Exercise inputs →
==================================================

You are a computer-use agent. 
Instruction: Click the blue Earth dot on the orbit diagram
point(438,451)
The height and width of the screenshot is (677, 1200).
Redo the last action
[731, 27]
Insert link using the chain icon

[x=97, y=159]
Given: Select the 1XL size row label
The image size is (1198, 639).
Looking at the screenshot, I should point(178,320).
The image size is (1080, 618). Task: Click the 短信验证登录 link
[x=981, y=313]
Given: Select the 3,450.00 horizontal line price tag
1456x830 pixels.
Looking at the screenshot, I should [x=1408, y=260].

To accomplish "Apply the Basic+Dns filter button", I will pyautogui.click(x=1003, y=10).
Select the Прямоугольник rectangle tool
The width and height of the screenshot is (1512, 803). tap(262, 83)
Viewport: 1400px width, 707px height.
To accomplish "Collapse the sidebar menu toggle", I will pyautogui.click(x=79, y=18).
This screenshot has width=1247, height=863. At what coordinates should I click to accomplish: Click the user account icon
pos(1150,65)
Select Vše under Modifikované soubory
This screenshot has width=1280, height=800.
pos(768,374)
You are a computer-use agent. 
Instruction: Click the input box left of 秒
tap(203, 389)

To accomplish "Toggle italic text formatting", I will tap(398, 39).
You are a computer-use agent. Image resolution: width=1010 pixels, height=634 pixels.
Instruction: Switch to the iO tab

==================================================

Exercise objective →
Search the listing above for "pyautogui" and copy every line that has it.

Output for this task →
To accomplish "Apply the Basic+Dns filter button", I will pyautogui.click(x=1003, y=10).
To accomplish "Collapse the sidebar menu toggle", I will pyautogui.click(x=79, y=18).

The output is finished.